If you’re interested in the particulars of their study, check it out in the August issue of Psychological Science (gated) or in its pre-publication, working paper version. Here’s a very brief overview:

There exists a moral-purity metaphor that likens moral goodness to physical cleanliness. In three studies, we explored an unstudied, and under-appreciated, aspect of this metaphor – its grounding in the colors black and white. We documented …that people make immorality-blackness associations quickly and relatively automatically.

…Sin is not just dirty, it is black. And moral virtue is not just clean, but also white.

…These findings may have implications for understanding racial prejudice. …[T]he tendency to see the black-white spectrum in terms of purity and contamination extends to skin color. Given that both blackness and immorality are considered powerful contaminants to be avoided, and that the category labels “black” and “white” are often applied to race, dark skin might also be easily associated with immorality and impurity. This may explain, in part, why stereotypes of darker-skinned people often allude to immorality and poor hygiene, and why the typical criminal is seen as both dark-skinned and physically dirty.

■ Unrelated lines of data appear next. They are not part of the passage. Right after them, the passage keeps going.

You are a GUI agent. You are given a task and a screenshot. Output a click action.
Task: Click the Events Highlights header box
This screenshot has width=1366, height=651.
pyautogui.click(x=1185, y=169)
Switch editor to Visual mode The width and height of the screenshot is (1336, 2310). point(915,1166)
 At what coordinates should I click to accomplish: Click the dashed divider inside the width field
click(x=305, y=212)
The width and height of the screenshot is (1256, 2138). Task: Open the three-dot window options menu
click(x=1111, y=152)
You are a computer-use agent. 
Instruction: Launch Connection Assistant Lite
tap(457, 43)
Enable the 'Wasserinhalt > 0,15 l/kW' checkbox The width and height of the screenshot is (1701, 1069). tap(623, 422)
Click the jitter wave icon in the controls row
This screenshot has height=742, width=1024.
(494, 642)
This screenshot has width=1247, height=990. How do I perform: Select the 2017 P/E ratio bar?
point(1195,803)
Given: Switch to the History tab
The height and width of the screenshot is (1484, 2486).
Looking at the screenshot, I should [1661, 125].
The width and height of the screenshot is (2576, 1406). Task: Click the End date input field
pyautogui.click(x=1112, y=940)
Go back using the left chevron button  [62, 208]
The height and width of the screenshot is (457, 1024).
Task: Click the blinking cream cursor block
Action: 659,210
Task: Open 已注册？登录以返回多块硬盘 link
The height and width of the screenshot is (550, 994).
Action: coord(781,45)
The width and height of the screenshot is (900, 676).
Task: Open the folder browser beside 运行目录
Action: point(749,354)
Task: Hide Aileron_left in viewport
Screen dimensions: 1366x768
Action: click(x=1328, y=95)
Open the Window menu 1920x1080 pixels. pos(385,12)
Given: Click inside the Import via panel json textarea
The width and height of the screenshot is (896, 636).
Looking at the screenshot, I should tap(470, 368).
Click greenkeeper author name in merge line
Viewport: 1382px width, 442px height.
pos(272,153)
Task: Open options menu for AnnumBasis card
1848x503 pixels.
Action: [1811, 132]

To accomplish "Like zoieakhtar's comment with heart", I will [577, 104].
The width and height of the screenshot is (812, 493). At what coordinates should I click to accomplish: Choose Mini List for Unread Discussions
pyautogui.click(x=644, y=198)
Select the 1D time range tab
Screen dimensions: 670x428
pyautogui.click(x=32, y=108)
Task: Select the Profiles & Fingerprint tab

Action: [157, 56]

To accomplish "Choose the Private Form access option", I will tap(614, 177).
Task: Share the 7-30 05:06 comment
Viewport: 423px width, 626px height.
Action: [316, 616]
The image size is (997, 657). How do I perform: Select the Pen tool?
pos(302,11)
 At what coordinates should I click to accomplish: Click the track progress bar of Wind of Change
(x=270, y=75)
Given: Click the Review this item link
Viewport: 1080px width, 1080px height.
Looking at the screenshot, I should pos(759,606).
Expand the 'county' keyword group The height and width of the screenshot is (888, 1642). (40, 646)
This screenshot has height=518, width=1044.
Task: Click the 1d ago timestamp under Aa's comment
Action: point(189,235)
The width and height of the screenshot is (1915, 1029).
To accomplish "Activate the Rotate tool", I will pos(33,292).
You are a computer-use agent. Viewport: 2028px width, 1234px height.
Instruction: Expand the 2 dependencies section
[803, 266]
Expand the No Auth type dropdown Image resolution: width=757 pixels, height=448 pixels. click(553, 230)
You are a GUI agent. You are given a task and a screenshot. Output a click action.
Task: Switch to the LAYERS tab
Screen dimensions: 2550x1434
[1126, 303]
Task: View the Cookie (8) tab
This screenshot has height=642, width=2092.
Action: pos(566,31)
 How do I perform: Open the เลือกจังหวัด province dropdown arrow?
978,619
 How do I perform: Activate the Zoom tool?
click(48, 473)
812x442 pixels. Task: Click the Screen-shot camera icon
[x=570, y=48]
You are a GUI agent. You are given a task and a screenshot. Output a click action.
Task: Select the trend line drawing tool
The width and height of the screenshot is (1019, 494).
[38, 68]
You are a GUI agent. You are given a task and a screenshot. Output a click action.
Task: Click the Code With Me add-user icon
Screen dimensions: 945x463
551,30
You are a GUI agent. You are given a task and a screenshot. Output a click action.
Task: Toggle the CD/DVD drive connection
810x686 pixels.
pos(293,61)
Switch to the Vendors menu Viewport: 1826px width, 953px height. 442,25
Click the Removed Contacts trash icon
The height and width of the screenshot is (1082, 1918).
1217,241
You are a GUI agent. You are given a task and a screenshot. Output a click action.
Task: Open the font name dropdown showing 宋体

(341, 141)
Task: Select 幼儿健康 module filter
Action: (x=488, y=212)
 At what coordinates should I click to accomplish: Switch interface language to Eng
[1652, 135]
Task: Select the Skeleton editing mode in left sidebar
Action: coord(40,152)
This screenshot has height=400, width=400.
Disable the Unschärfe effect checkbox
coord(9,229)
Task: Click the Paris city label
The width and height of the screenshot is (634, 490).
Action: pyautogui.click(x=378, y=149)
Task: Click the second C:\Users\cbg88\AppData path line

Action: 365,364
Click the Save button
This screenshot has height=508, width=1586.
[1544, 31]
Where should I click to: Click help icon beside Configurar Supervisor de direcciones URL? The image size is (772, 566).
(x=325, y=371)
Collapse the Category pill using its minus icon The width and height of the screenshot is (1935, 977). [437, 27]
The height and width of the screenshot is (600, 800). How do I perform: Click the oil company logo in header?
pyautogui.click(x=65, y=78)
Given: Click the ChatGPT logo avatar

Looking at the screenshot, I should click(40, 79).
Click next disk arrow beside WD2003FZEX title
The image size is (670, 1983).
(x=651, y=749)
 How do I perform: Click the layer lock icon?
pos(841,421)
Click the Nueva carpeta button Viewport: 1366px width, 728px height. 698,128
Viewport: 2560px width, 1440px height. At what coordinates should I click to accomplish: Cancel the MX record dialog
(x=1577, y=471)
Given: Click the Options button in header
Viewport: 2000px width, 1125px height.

Sherman and Clore aren’t attributing unfavorable racial stereotypes solely, or even primarily, to the tendency to associate goodness with the color white and badness with the color black. But it’s a connection worth bearing in mind as we ponder the roots of prejudice

Comments

I wonder if the causality might run the other direction. We hold racial prejudices, which make us associated one color with good (white) and another color with bad (black).

Yes, I take your point, but in this particular instance the experiments are set up in ways that should be expected (at least I would expect!) to make the opposite causal interpretation less likely than it might otherwise be.

Maybe the causation goes in a third direction. Black people and white people are not literally those colors, they’re brown and peach. So it might be that the terms “black” and “white” were linguistically encouraged as a result of preexisting feelings of superiority felt by Europeans towards Africans.

I suppose a way to probe this idea would be to see what happens if you rerun this experiment with brown and peach instead of black and white.